Using the text below about the album Strange Conversation, answer these:
1. Which singer-songwriter released the album, and in what year?
2. After which composer is the album's lead-off track named?
3. Which follow-up CD by the same artist was recorded at the same time as this album?

Extract to read

"""

Strange Conversation is an album by singer/songwriter Kris Delmhorst, released in 2006.

History
Multi-instrumentalist and songwriter Delmhorst takes on setting some works of famous poets to music along with her own original compositions. The lead off track is named after Italian composer Baldassare Galuppi. Inspired by and quoting heavily from the Robert Browning poem A Toccata of Galuppi's, Delmhorst reflects on the composers times and style:

"And the minor third so bitter, the six chord like a sigh,
suspension, solution, asking must we die, must we die must we die?
And the seventh says well fellas, life might not last, but we can try…"

Strange Conversations was recorded at the same time as Delmhorst's follow up CD, Shotgun Singer.

"""

Dataset excerpts
"""

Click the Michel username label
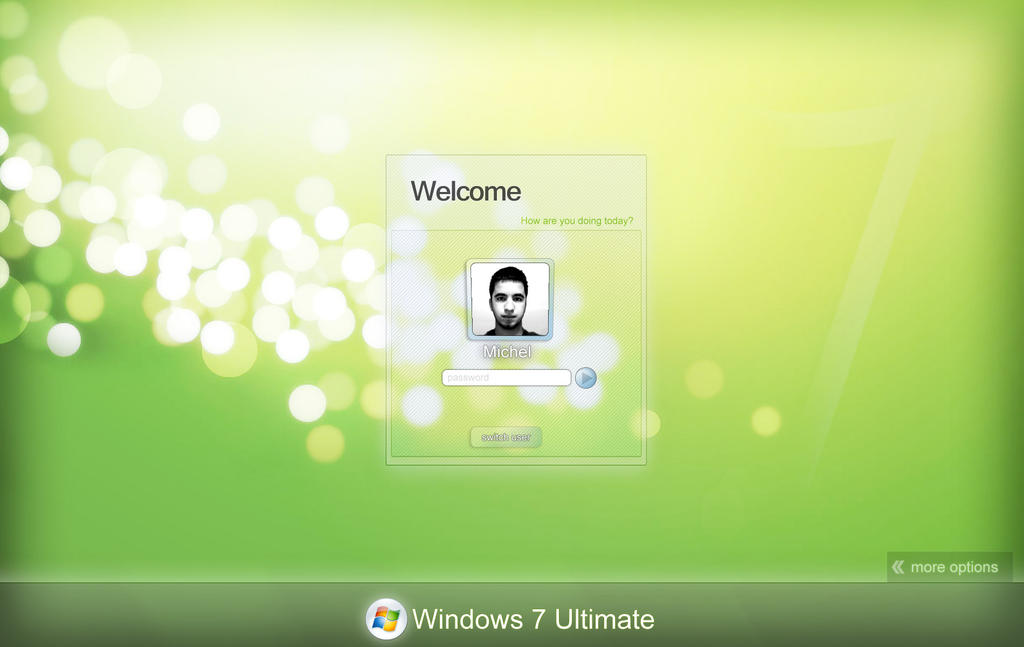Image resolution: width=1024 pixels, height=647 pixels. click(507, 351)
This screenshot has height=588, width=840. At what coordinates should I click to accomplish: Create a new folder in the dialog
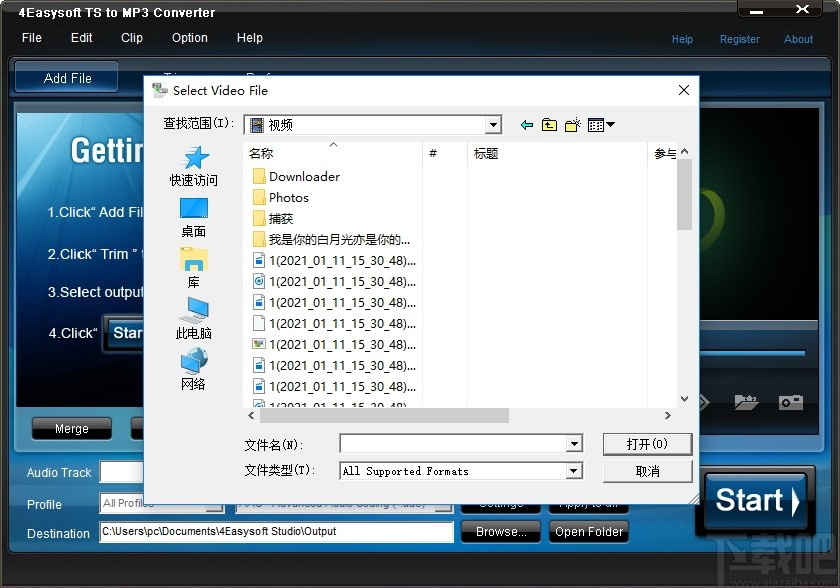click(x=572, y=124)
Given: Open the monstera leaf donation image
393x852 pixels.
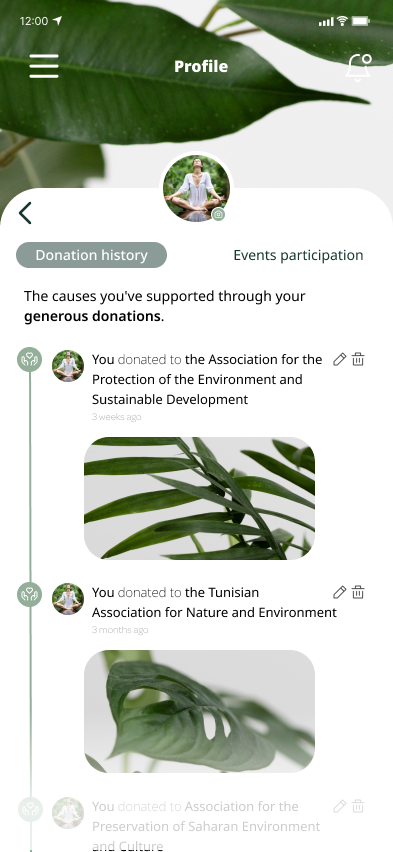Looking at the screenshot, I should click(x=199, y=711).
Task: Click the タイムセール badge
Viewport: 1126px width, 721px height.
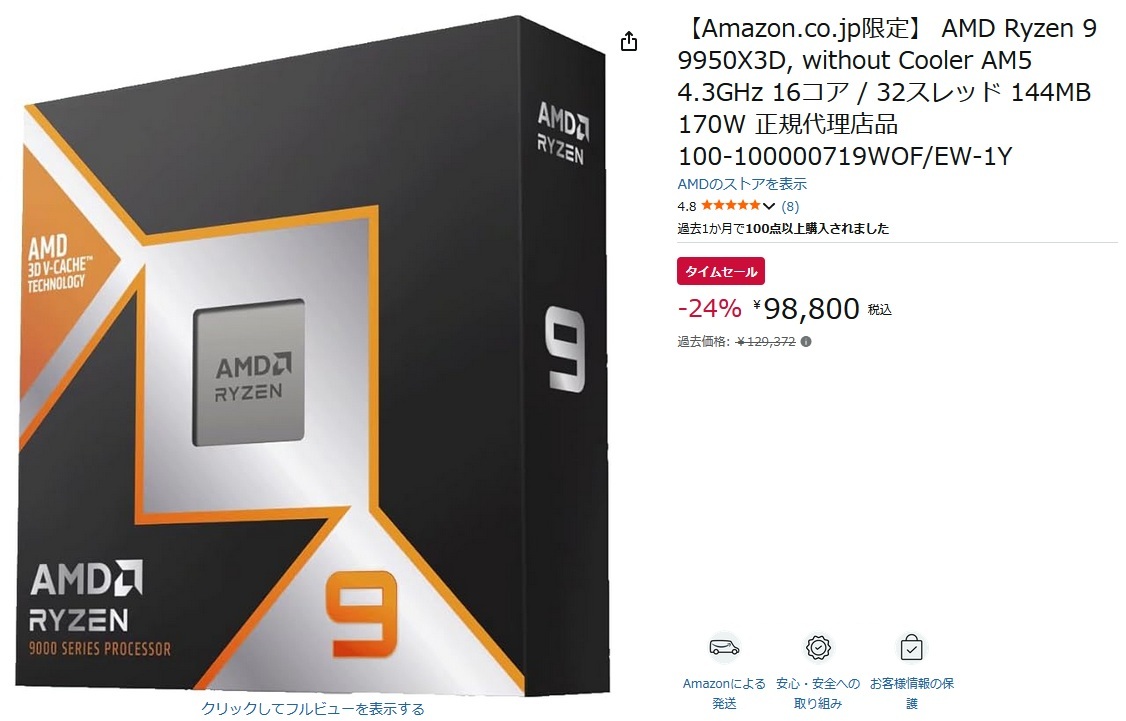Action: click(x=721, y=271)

"""

Written reply
1. Kris Delmhorst, in 2006.
2. The Italian composer Baldassare Galuppi.
3. Shotgun Singer.